I started with something simple: the list of printers. The windows printserver is leading, so I want to fetch the list there and massage it to generate a list of printers and comments. The weapon of choice is perl and MediaWiki::Bot. The output of smbclient -N -L printserver takes one regexp to find printqueuenames and descriptions. For the overview of cups queues I can parse the output of lpstat -a. With a bit more digging into IPP it should also be possible to get a list of details of printers to link cups queues and their windows counterparts.

I can run this script from crontab each day and the history tracking in MediaWiki will start to help document when something changed. Another thing which we can stop worrying about.

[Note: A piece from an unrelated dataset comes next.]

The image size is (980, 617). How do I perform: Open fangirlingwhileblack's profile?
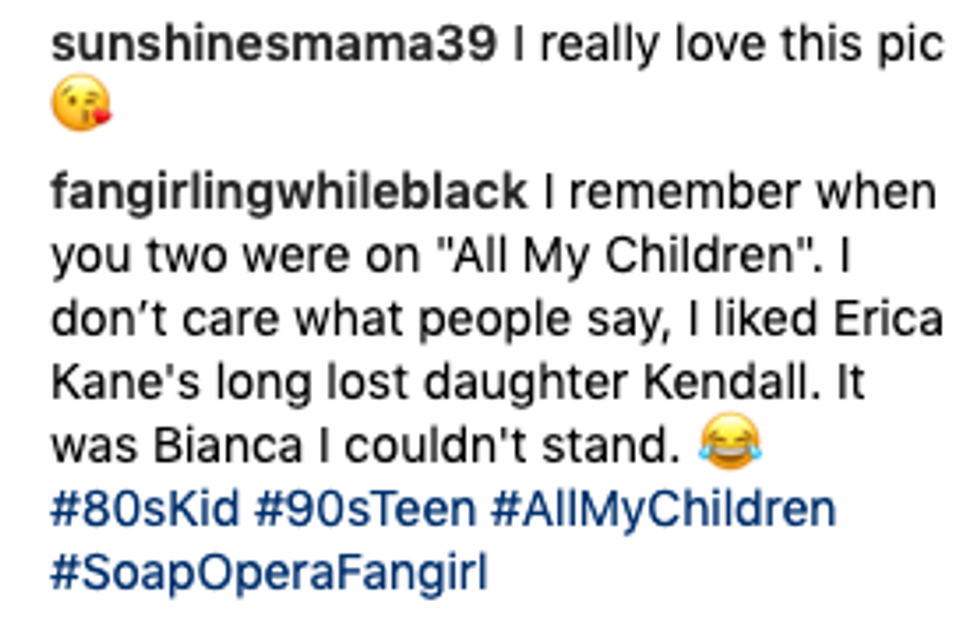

I have visions of the future of automatically linking zabbix (which has a json interface) and mediawiki and maybe a further future with a good database of stuff which is a source of entries in zabbix and the wiki. Double work is unneeded, computers are much better at working with one canonical source and importing that in a lot of places.

Tags: , , ,
2010-10-22 (#) 8 years ago
If you want to look at your apache logfiles in Hollywood-style, try logstalgia which makes apache look like a sort of pong game. Needs a videocard with OpenGL. And access to the access_log of a busy server.

Tags: , , , ,
2010-10-04 (#) 8 years ago
Implementing a blacklist check in zabbix was a bit more complicated than I originally thought. Searching for it found Monitor DNS blacklist entries - zabbix forums which points at Monitor DNS blacklist entries with Zabbix - Penumbra where shell scripts are suggested. I decided to rewrite stuff in perl using Net::DNS because I wanted a bit more robustness.

Well, as the docs for Net::DNS say:

       "Net::DNS" is slow.
checking 89 blacklists took about 25 seconds. Default external checks in zabbix need to be done in 3 seconds.

As a crummy workaround I now run the checks from cron every 15 minutes which dump the result in a tempfile and the check is on the content of the tempfile, also every 15 minutes. Crude, but effective.

Tags: , ,
2010-09-27 (#) 8 years ago
ISC dhcpd can do interesting stuff, but some options can be quite obscure. Today we suddenly got flooded by alcatel telephones doing DHCP requests in the wrong VLAN. Probably having to do something with moving phones between buildings with different voice vlans. I don't want them to use up dynamic IPs in a production network so I searched a bit and found DHCP for specific range of mac addresses? - Networking. Simple bit of config:
    if binary-to-ascii (16, 8, "-", substring (hardware, 0, 4)) = "1-0-80-9f" {
        deny booting;
Which will deny those 00:80:9f addresses. The first 1 is for hardware class ethernet.

Tags: , , ,
2010-09-20 (#) 8 years ago
I wanted to run Ubuntu desktop from the heavy duty boot service to skip the problems with making CDs. There seems to be no full pxeboot environment for Ubuntu desktop but with the recipe from PXE boot Ubuntu -10.04 - LinuxReaders it was easy to set up a pxeboot + nfs environment. It works, I can boot a system to run the ubuntu livecd or prepare for an installation.

Tags: , , ,
2010-09-17 (#) 8 years ago
I built my first RPM package today. Well ok, I adjusted the specfile and patchfile of an existing RPM package. But now it does what I want and I understood what I was doing.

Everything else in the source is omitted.